### Prompt
Leave out the pictures and repeat every record exactly.

Pixel coordinate grounding data

_ _ _ _ _ _ _

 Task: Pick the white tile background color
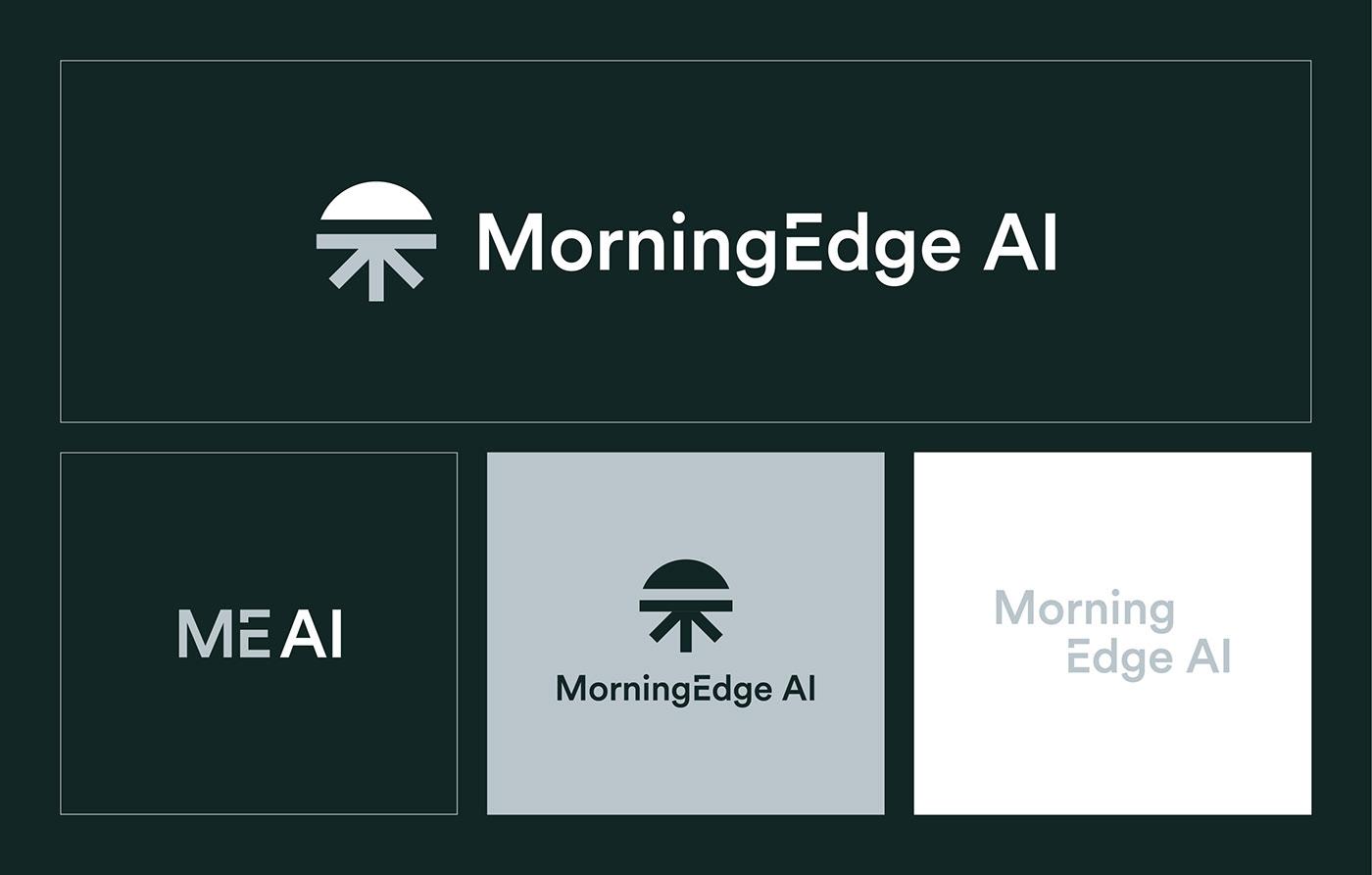(1112, 754)
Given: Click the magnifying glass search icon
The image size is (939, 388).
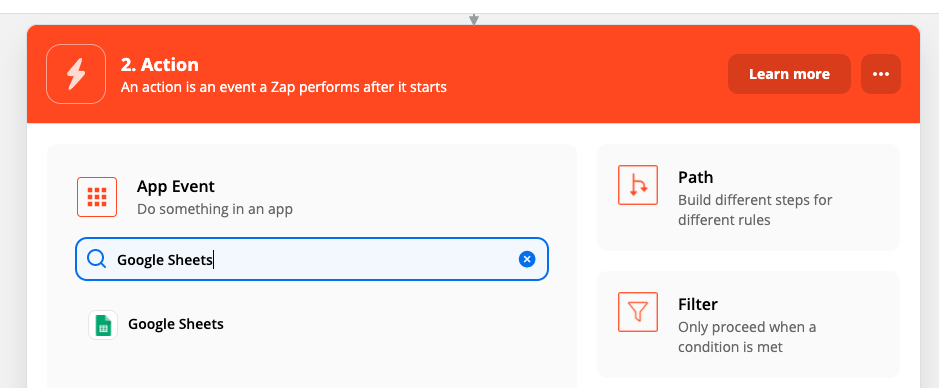Looking at the screenshot, I should pyautogui.click(x=96, y=259).
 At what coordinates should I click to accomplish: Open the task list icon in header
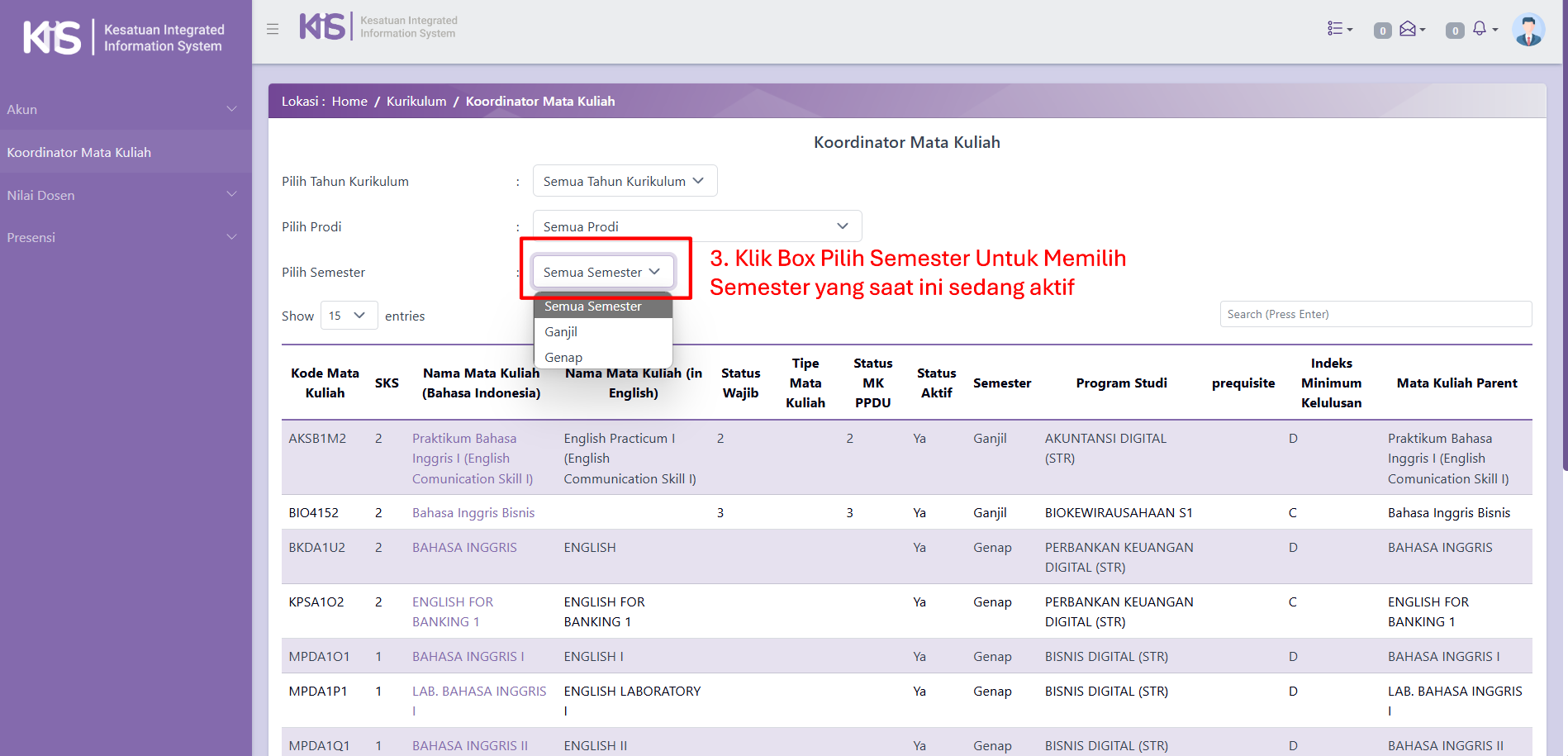(x=1338, y=29)
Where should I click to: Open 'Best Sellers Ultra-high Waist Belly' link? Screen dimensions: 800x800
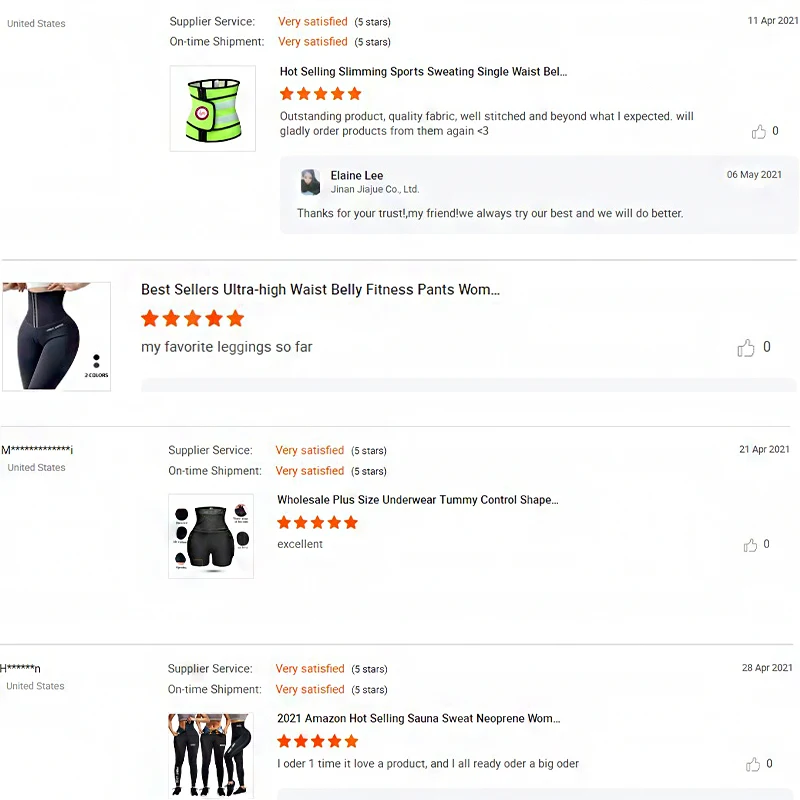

_ _ _ _ _ _ _

### Result of the exercise
 Task: Pick the white tile background color
(1112, 754)
Given: Click the magnifying glass search icon
The image size is (939, 388).
Looking at the screenshot, I should pyautogui.click(x=96, y=259).
 At what coordinates should I click to accomplish: Open the task list icon in header
(x=1338, y=29)
Where should I click to: Open 'Best Sellers Ultra-high Waist Belly' link? Screen dimensions: 800x800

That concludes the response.